As described by Ms. Singh, infatuation, usually coupled with unhealthy dependency, robs us of ambition and the desire to do something with our lives. Infatuation is an all-consuming feeling that takes over our thinking and infuses our bodies with the chemical equivalent of a particularly good high. Infatuation causes us to become completely distracted from reality, just like the characters in this book who fail to recognize how wholly they are being used until they no longer serve their purpose (because they are too old to appeal any longer), when they are discarded, although they are convinced it is all out of love. Infatuation blinds us much more effectively than love, in fact. But more than being blind, fool’s love binds our hands behind our backs and serves to ensure that we accomplish nothing of note, because there is no space in the infatuated brain and heart for activity that does not involve the object of our infatuation.
By contrast, true love encourages our personal growth, and supports our being or becoming the best and most complete person we can be. True love does not distract, it enhances our lives, and serves as the foundation from which to take risks, personal, professional, and emotional, because we feel secure in our base, supported in our endeavors. Real love does not result in the abandonment of our dreams; real love helps us to make those dreams a reality. Real love magnifies reality while infatuation and dependency dissipate reality. It is an excellent metric by which to evaluate one’s feelings. By its fruit the tree is known.

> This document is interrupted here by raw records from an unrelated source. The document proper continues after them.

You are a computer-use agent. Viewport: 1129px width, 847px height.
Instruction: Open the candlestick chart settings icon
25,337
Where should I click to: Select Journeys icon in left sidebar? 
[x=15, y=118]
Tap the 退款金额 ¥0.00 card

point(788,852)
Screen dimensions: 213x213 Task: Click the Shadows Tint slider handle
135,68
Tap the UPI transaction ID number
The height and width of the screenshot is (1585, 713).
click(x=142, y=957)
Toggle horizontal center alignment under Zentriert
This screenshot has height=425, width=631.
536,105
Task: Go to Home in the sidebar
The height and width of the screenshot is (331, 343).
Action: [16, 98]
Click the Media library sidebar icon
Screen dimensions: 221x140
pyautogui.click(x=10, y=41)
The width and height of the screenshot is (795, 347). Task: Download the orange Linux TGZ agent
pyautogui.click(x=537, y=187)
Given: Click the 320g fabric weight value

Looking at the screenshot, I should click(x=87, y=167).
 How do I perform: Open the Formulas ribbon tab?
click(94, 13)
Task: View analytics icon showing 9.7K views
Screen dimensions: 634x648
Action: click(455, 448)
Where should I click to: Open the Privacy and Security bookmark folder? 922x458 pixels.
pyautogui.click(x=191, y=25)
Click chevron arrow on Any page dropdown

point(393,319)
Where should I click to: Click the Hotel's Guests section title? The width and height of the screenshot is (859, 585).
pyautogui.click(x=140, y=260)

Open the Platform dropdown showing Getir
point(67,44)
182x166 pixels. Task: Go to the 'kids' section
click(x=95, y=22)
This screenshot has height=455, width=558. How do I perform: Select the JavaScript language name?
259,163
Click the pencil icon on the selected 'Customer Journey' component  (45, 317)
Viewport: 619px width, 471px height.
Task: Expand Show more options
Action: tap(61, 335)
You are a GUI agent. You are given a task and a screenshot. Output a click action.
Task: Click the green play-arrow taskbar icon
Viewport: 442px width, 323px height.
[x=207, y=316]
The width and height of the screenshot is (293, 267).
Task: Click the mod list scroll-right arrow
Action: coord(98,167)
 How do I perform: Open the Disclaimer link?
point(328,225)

In Archangel’s Shadows, the false feelings generated between predatory vampires and their cattle are contrasted with the true bonds between Ashwini and Janvier. Their love broadens and deepens their respective life’s passions and purpose. When love is real, dependence is transformed into intimacy-creating vulnerability when we can reveal our innermost selves to the other and be safe and cherished for all that we are. False love often finds us trying to conceal various aspects of ourselves that we perceive to be less than attractive or acceptable.
So, as always, I am indebted to one of my favorite authors for illuminating reality through the medium of fantasy. There is so much depth to be explored, and so much rich reality to be pondered. And all of this reality and expansion of my consciousness demonstrates clearly, to me at least, that my abiding passion for these books is true love, not merely infatuation or dependence. Because while these wonderful stories do help divert and entertain me, allowing me to put down the burdens of my life for a brief time, I also emerge from this diversion more informed and more aware than I was when I started. True love and grand passion together. Yippee!